WORKPLACE HOPE

The Buzzword Graveyard Where Culture Goes to Die

D
Dennis Willis
5 min read
The Buzzword Graveyard Where Culture Goes to Die

Seventy-eight percent of CFOs say quiet quitting is a problem in their companies. Unengaged employees cost organizations a combined half a trillion dollars. And the parade of workplace buzzwords -- resenteeism, rage applying, act your wage, boreout, loud quitting -- keeps growing, each term a new label for the same underlying dysfunction: people who have stopped caring about work that never cared about them.

What They Found

CFO.com's breakdown of eight emerging labor trends reads like a field guide to organizational decay. Resenteeism: employees staying in jobs they hate because they cannot afford to leave. Rage applying: frustrated workers mass-applying to jobs as an emotional outlet, not a career strategy. Act your wage: employees deliberately matching their effort to their compensation, no more. Boreout: chronic under-stimulation disguised as burnout. Loud quitting: departures designed to inflict maximum reputational damage on the employer.

The article is written for financial executives, and the framing is economic. Each trend represents a measurable drain on enterprise revenue, retention, and operational efficiency. The combined cost of disengagement is estimated at over $500 billion. CFOs surveyed overwhelmingly recognize the problem -- 78% identify quiet quitting as an active threat -- but the recommended responses are uniformly tactical: better compensation, improved benefits, enhanced retention programs, more flexible work arrangements.

The taxonomy itself is telling. In less than three years, the workplace lexicon has expanded from "quiet quitting" to a glossary of at least eight distinct behaviors, each describing a different flavor of the same phenomenon: workers responding rationally to irrational conditions.

What They Missed

CFO.com's analysis is financially literate and organizationally blind. The article catalogs the symptoms with precision and recommends treatments that address none of the causes. Better compensation does not cure resenteeism -- it just makes the cage more comfortable. Flexible work arrangements do not cure boreout -- they just let people be bored at home. Enhanced retention programs do not cure loud quitting -- they just add irony to the departure.

The proliferation of buzzwords is itself the diagnosis that everyone is missing. When a workforce invents eight different words for "I have stopped caring," the problem is not that each variety of apathy requires a unique solution. The problem is that the organization is performing enthusiasm while delivering indifference. The buzzwords are not the disease. They are the body's immune response to the disease.

The Antidote

Dennis Willis identifies this pattern as "Founder's Disease" -- the organizational habit of performing enthusiasm at the top while failing to remove friction at the ground level. Founder's Disease is not limited to founders. It afflicts any leader who believes that culture is something you project rather than something you build through the elimination of obstacles.

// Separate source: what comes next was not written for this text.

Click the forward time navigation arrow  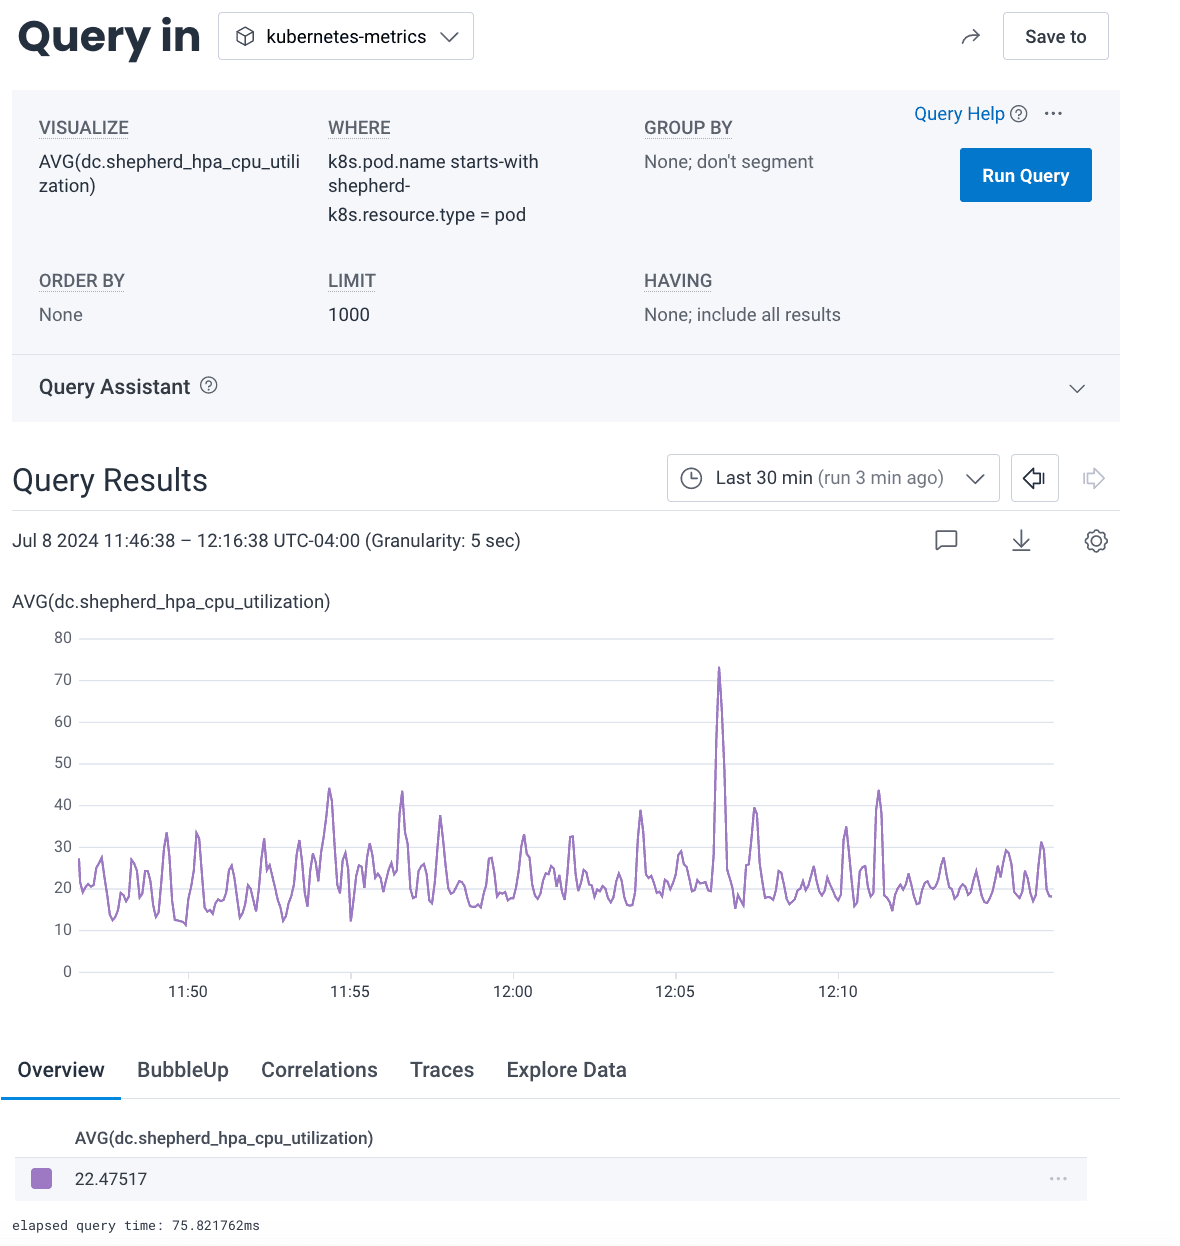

The cure for Founder's Disease is unsexy: stop performing enthusiasm and start removing friction. Do not launch a new values initiative. Fix the broken process that makes people's daily work harder than it needs to be. Do not record an inspiring all-hands video. Answer the question that three different departments have been waiting six months to get resolved. Do not celebrate wins loudly while ignoring the systemic waste that made the wins twice as hard to achieve.

When a CFO reads that resenteeism, rage applying, boreout, and loud quitting are all draining revenue simultaneously, the correct response is not to address each trend individually. The correct response is to ask: "What are we performing that we are not delivering?" Every buzzword on that list is an employee's answer to that question.

What This Looks Like Monday

Audit your own calendar for performance versus substance. How many of your touchpoints this week are about projecting culture versus actually solving problems that your team raised? If the ratio is wrong, cancel the performance and redirect the time toward fixing one real obstacle that someone brought to your attention and has been waiting on for weeks. The buzzwords stop when the friction stops. Not before.